Google made a big announcement on Monday about its latest AI innovation Bard. It is pitted against OpenAI’s popular language model ChatGPT. Bard was due to become widely publicly available in the coming weeks. However, it seems that Bard’s debut hasn’t gone exactly as planned.
In a demo video shared by Google demonstrating Bard’s capabilities, the AI chatbot was asked a question about the James Webb Space Telescope. A GIF shared by Google shows Bard being asked the question: “What new discoveries from the James Webb Space Telescope can I tell my 9 year old about?”
Bard presented answers in three bullet points including one which read that telescope had taken the very first pictures of a planet outside of our solar system. However, this information was incorrect and was quickly pointed out by several astronomers on Twitter.

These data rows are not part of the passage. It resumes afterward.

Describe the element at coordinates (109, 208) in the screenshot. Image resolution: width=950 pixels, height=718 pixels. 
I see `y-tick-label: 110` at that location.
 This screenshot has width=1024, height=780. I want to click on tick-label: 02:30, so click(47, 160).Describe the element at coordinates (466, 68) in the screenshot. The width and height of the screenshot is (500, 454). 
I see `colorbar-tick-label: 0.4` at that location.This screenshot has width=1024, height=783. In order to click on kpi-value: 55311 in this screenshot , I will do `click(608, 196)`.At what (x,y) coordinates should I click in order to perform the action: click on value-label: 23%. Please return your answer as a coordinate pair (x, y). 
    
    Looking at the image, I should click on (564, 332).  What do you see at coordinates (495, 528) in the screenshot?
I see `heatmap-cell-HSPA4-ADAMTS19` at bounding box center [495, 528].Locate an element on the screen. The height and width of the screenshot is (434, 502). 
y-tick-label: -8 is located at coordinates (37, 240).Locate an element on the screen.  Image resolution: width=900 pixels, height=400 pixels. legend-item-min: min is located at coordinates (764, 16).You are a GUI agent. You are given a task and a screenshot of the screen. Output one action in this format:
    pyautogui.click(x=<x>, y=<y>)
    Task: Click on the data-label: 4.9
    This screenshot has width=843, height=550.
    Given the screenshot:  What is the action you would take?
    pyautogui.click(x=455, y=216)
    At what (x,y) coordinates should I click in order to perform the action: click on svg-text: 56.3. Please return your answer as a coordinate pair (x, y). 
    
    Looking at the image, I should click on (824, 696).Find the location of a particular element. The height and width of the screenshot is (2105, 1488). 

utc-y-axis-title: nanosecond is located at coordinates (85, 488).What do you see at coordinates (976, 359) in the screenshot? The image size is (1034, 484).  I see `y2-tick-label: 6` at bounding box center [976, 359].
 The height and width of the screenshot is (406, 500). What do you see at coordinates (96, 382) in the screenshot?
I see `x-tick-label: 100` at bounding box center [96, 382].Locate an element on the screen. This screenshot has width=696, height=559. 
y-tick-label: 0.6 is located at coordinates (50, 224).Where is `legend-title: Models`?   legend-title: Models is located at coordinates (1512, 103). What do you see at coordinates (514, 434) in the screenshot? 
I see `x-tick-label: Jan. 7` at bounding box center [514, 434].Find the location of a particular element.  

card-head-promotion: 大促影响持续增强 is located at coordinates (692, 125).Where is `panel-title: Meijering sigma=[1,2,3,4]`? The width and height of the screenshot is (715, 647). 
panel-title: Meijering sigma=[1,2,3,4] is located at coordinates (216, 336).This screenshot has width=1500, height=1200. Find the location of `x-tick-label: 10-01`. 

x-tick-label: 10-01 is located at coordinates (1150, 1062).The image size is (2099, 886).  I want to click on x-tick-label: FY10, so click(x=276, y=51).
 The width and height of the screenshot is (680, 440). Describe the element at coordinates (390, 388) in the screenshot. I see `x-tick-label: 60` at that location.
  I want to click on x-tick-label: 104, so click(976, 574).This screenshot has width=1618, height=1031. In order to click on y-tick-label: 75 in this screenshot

“Not to be a ~well, actually~ jerk, and I’m sure Bard will be impressive, but for the record: JWST did not take ‘the very first image of a planet outside our solar system,’” tweeted astrophysicist Grant Tremblay adding that the first picture was done by Chauvin et al in 2004 with the VLT/NACO using adaptive optics.
Bruce Macintosh, director of University of California Observatories at UC Santa Cruz, also pointed out the mistake. “Speaking as someone who imaged an exoplanet 14 years before JWST was launched, it feels like you should find a better example,” he wrote on in a tweet.
Bard’s goof up on debut has cost almost $100 billion to Google. Shares of Alphabet, the parent company of Google, plummeted as it lost $100 billion in market value. The company’s shares dropped 8 per cent or $8.59 per share to $99.05, Reuters reported.
Bard’s factual error has raised concerns amongst AI experts. It underlines the biggest concern around AI which is how confidently these chatbots give wrong answers.
Google has responded to the mistake saying that it points out the importance of thorough testing process. “This highlights the importance of a rigorous testing process, something that we’re kicking off this week with our Trusted Tester program,” a Google spokesperson told the news agency. “We’ll combine external feedback with our own internal testing to make sure Bard’s responses meet a high bar for quality, safety and groundedness in real-world information.”